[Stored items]
════════════════
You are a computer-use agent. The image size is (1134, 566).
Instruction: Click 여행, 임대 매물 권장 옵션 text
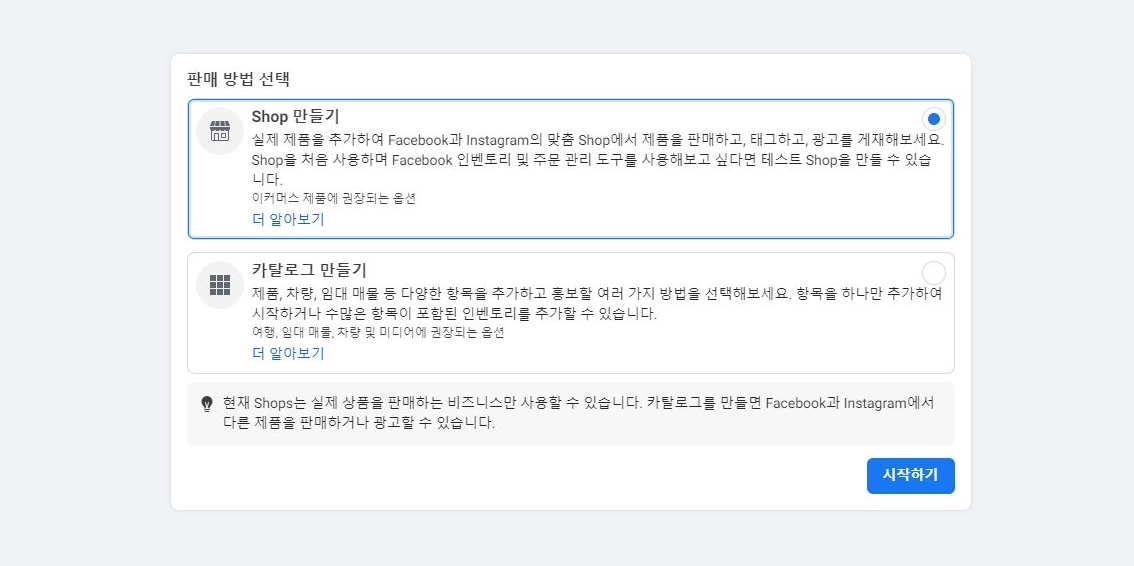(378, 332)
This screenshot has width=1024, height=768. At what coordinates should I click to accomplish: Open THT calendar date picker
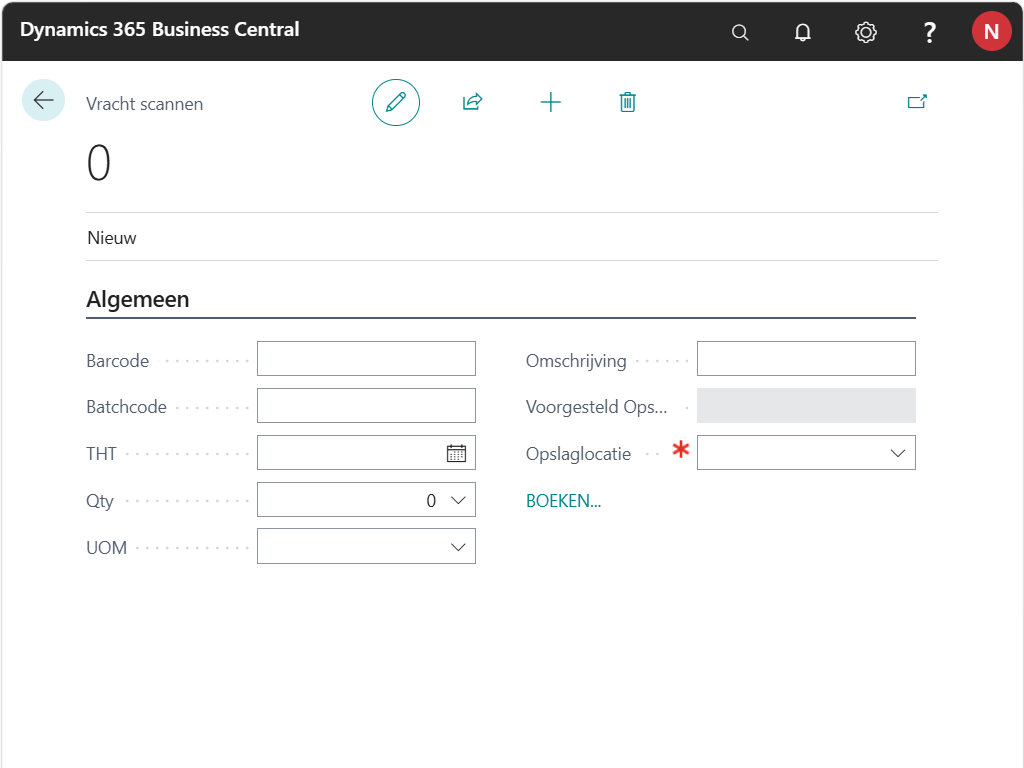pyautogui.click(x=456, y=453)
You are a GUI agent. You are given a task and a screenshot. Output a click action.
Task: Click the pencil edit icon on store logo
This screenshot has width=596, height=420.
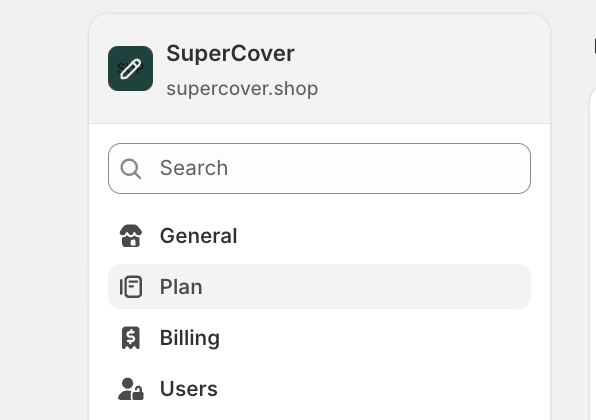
════════════════
Task prompt -
Here the job is to retype exactly the lines that start at the one containing "Task: Click the" and run through the end of the records above, leaving out pictures.

Result of this exercise -
Task: Click the pencil edit icon on store logo
This screenshot has width=596, height=420.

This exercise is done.